We tend to make courage too dramatic. Courage is often doing something simple, unpleasant, or boring again and again until we get it down pat. People who are physically challenged and who have the determination to get around their handicaps are great examples because their courage makes them test their limits every day.
Dave Thomas (1932-2002)
American Businessman, Founder of Wendy's International Restaurant Chain
It is a hard rule of life, and I believe a healthy one, that no great plan is ever carried out without meeting and overcoming endless obstacles that come up to try the skill of a man's hand, the quality of his courage, and the endurance of his faith.
Donald Douglas (1892-1981)
Founder Douglas Aircraft Company, later McDonnell Douglas
There was no such thing as half-trying. Whether it was running a race or catching a football, competing in school -- we were to try. And we were to try harder than anyone else. We might not be the best, and none of us were, but we were to make the effort to be the best.
Senator Robert F. Kennedy, in a tribute to his father, Joseph P. Kennedy
The meaning of life is creative love. Not love as an inner feeling, as a private sentimental emotion, but love as a dynamic power moving out into the world and doing something original.
Tom Morris, from his book
If Aristotle Ran General Motors
It teaches the strong to know when they are weak and the brave to face themselves when they are afraid. To be proud and unbowed in defeat yet humble and gentle in victory. And to master ourselves before we attempt to master others. And to learn to laugh, yet never forget how to weep. And to give the predominance of courage over timidity.
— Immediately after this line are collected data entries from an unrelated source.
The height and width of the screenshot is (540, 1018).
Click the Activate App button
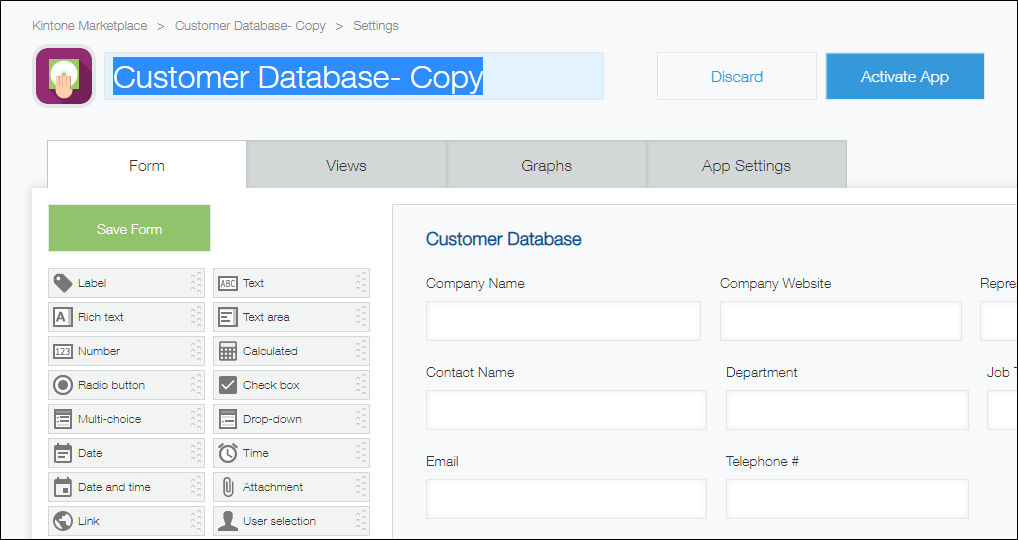pyautogui.click(x=904, y=77)
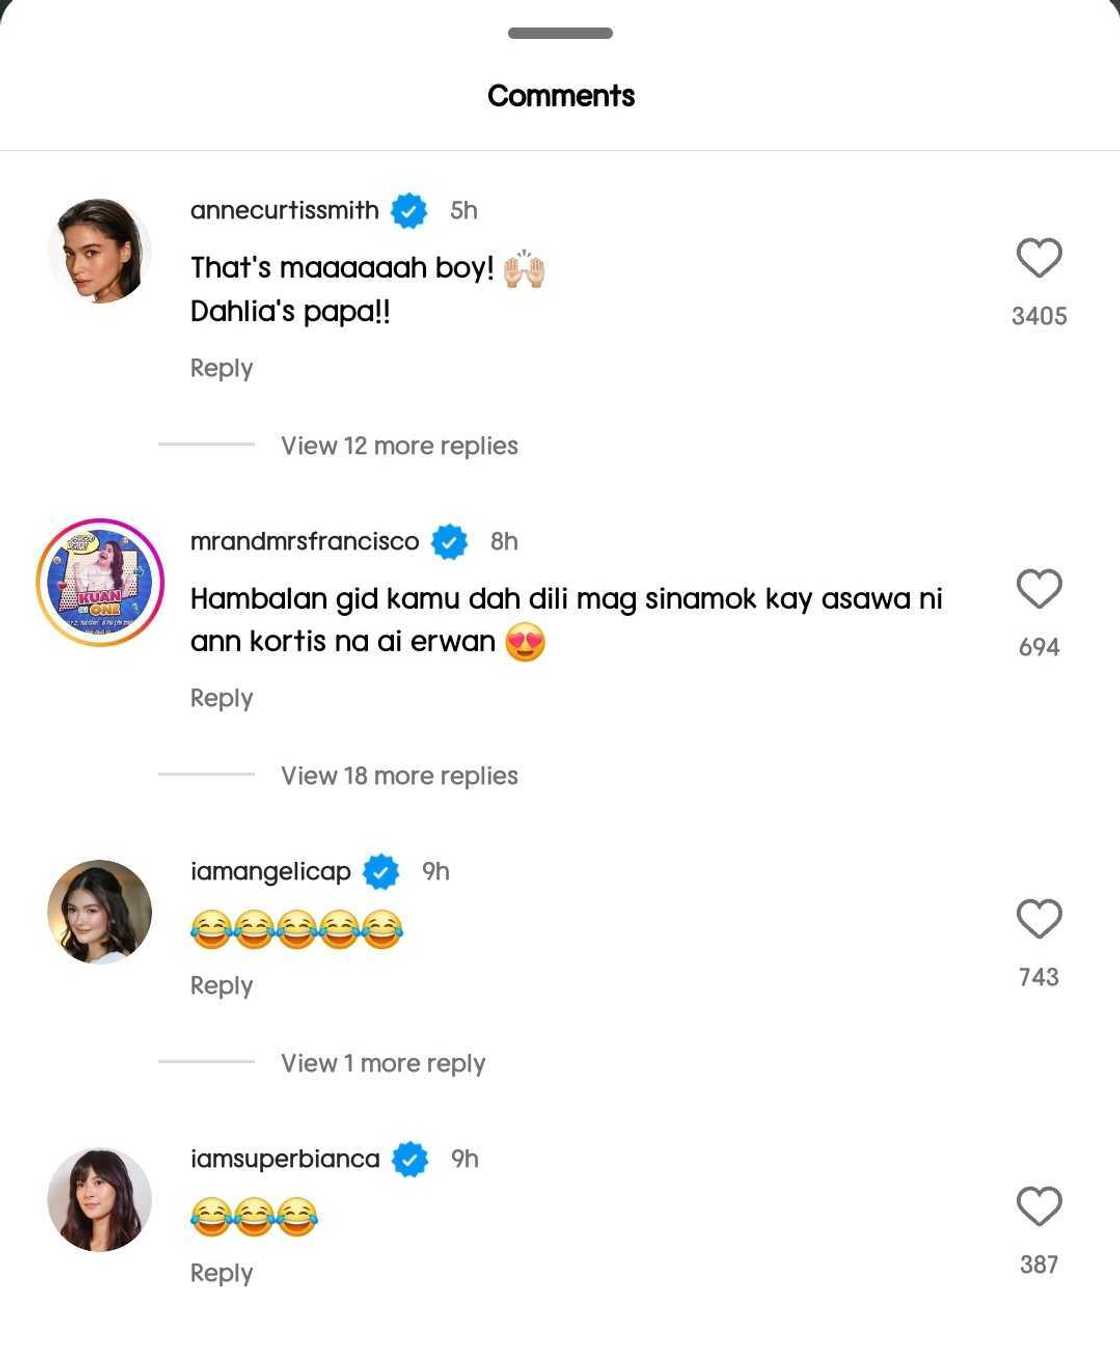The width and height of the screenshot is (1120, 1346).
Task: Show 1 more reply under iamangelicap
Action: [383, 1063]
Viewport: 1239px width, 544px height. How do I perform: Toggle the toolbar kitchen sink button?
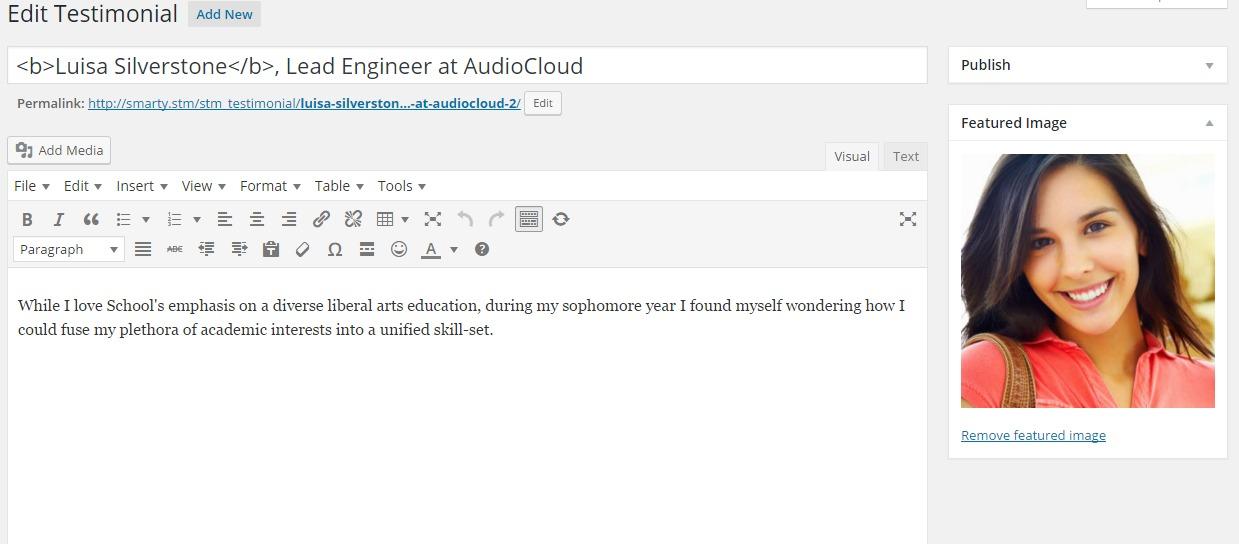tap(529, 219)
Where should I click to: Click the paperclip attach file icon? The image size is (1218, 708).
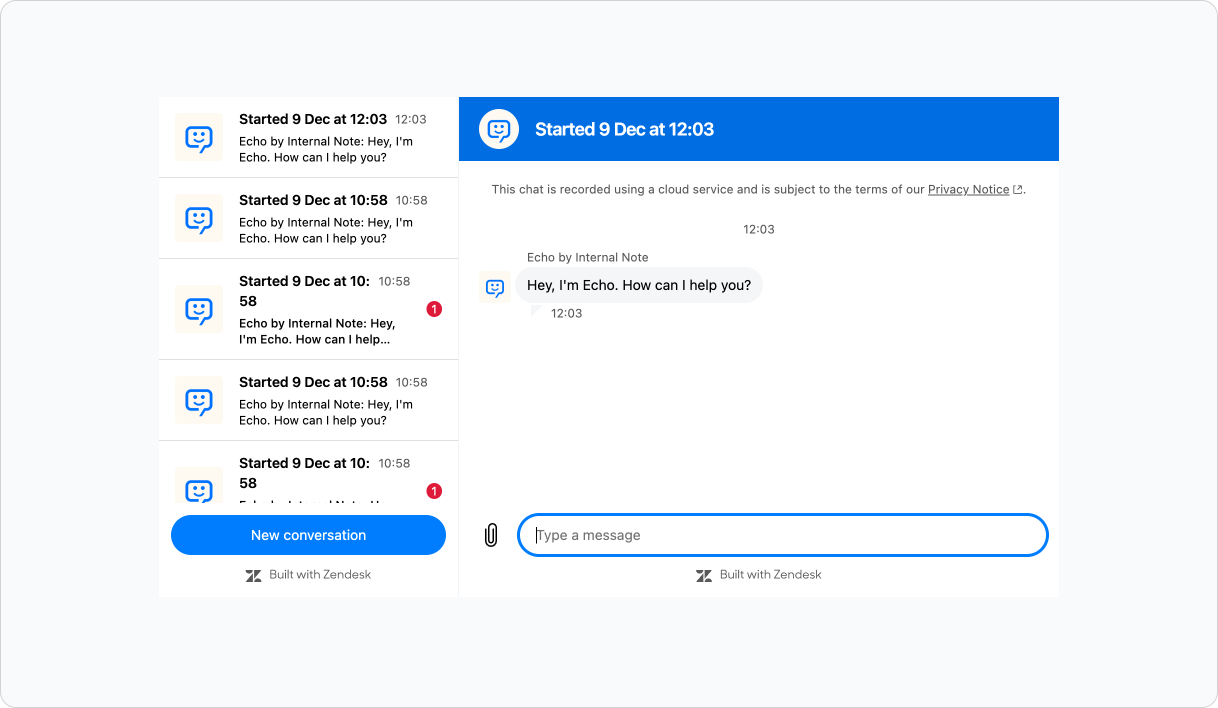pyautogui.click(x=490, y=535)
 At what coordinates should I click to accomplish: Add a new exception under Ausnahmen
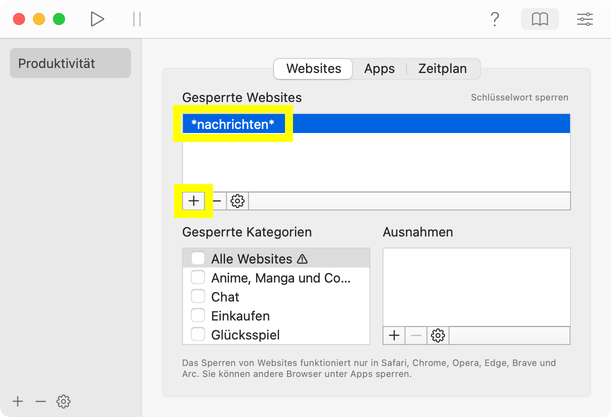coord(394,335)
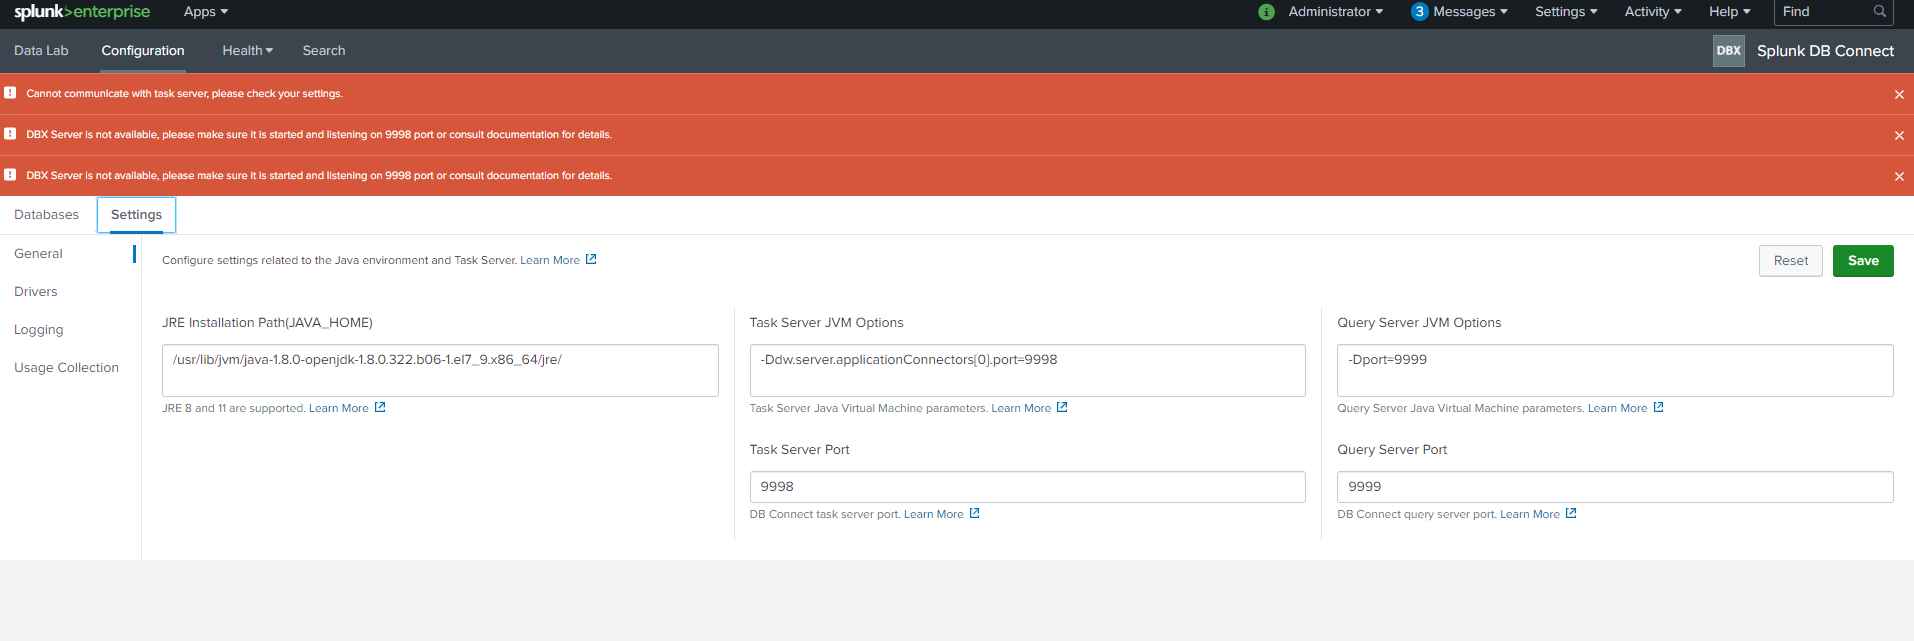This screenshot has width=1914, height=641.
Task: Click the Splunk Enterprise logo
Action: pyautogui.click(x=82, y=12)
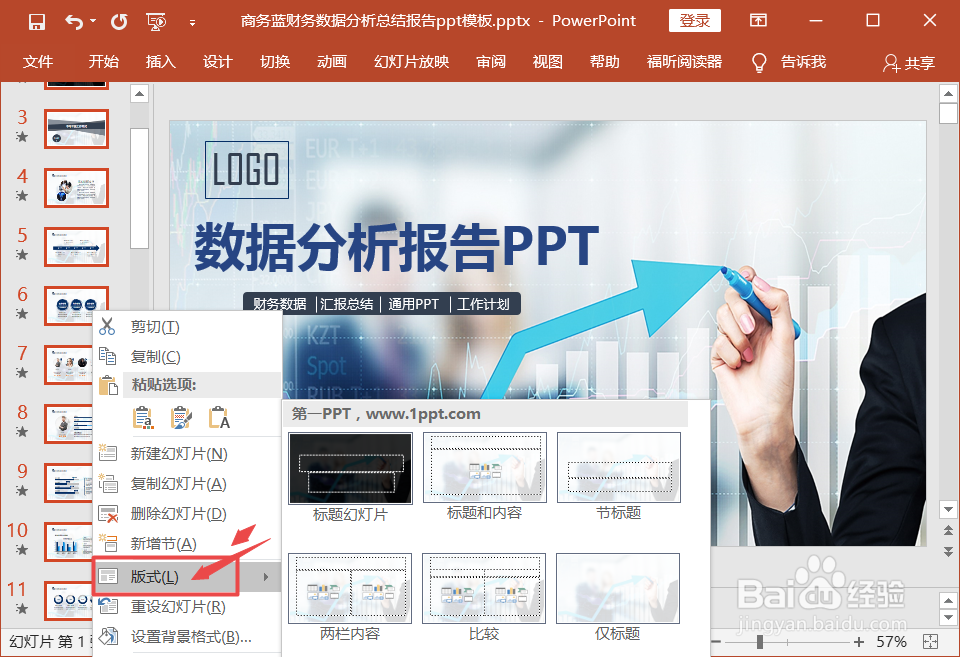
Task: Click the 共享 share button
Action: (909, 62)
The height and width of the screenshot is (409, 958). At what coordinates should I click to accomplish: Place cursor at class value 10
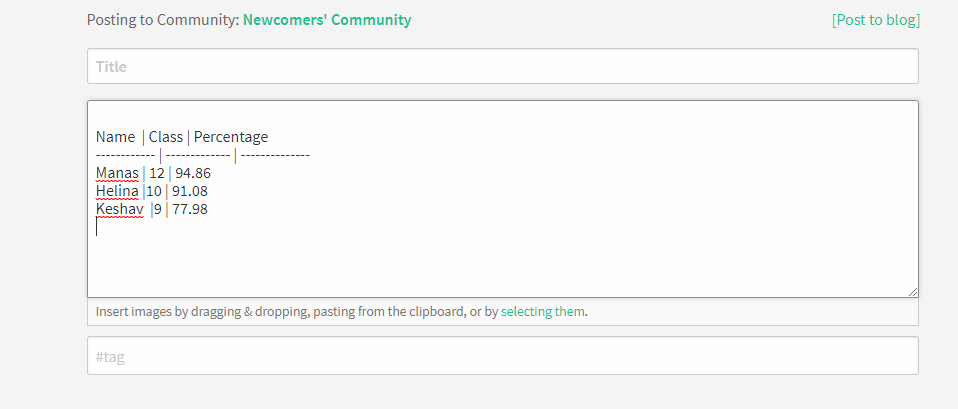154,191
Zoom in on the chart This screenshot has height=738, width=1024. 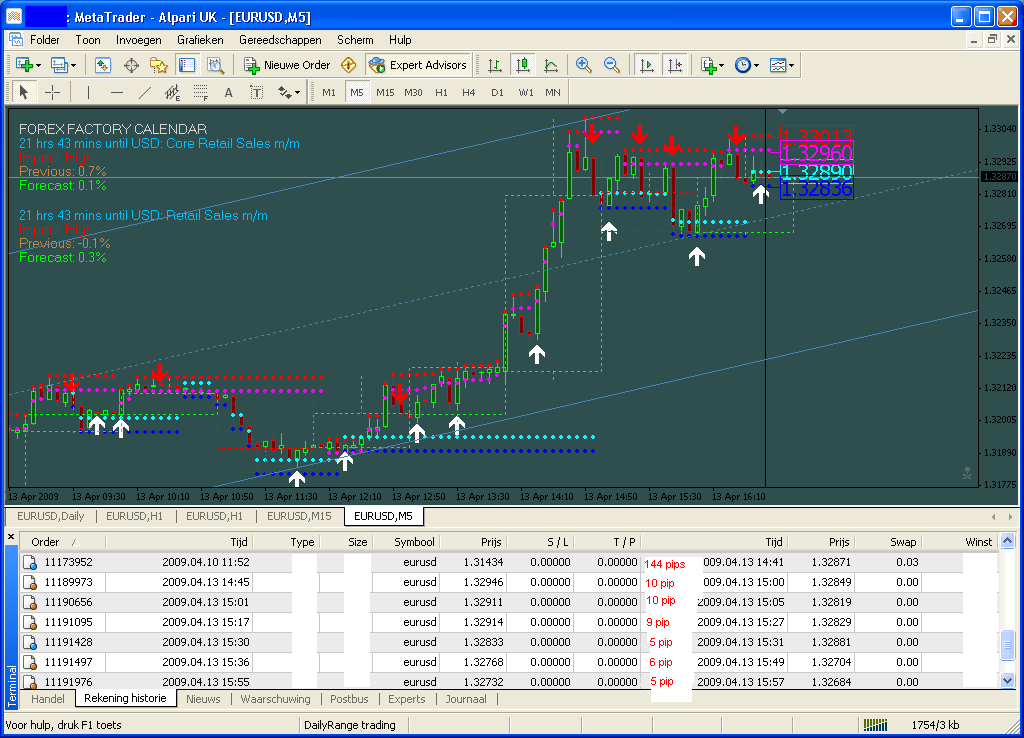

General Douglas MacArthur, on the virtues of competitive athletics.
Being forced to work, and forced to do your best, will breed in you temperance and self-control, diligence and strength of will, cheerfulness and content, and a hundred virtues which the idle never know.
Charles Kingsley (1819-1875)
English Novelist and Clergyman
Hold yourself responsible for a higher standard than anybody else expects of you. Never excuse yourself. Never pity yourself. Be a hard master to yourself - and be lenient to everybody else.
Henry Ward Beecher (1813-1887)
American Presbyterian Minister
To be pure and strong, to be honest and earnest, to be kindly and thoughtful, and in all to be true, to be manly and womanly. He can do more for others who has done most with himself.
S.D. Gordon (1859-1936)
American Devotional Speaker and Writer
We act as though comfort and luxury were the chief requirements of life, when all that we need to make us really happy is something to be enthusiastic about.
-- Charles Kingsley (1819-1875) English Novelist and Clergyman
You, enlightened, self-sufficient, self-governed, endowed with gifts above your fellows, the world expects you to produce as well as to consume, to add to and not to subtract from its store of good, to build up and not to tear down, to ennoble and not degrade. The time is short, the opportunity is great; therefore, crowd the hours with the best that is in you.
-- John Hibben, president of Princeton University, 1913 graduation address
Perhaps the most valuable result of all education is the ability to make yourself do the thing you have to do, when it ought to be done, whether you like it or not.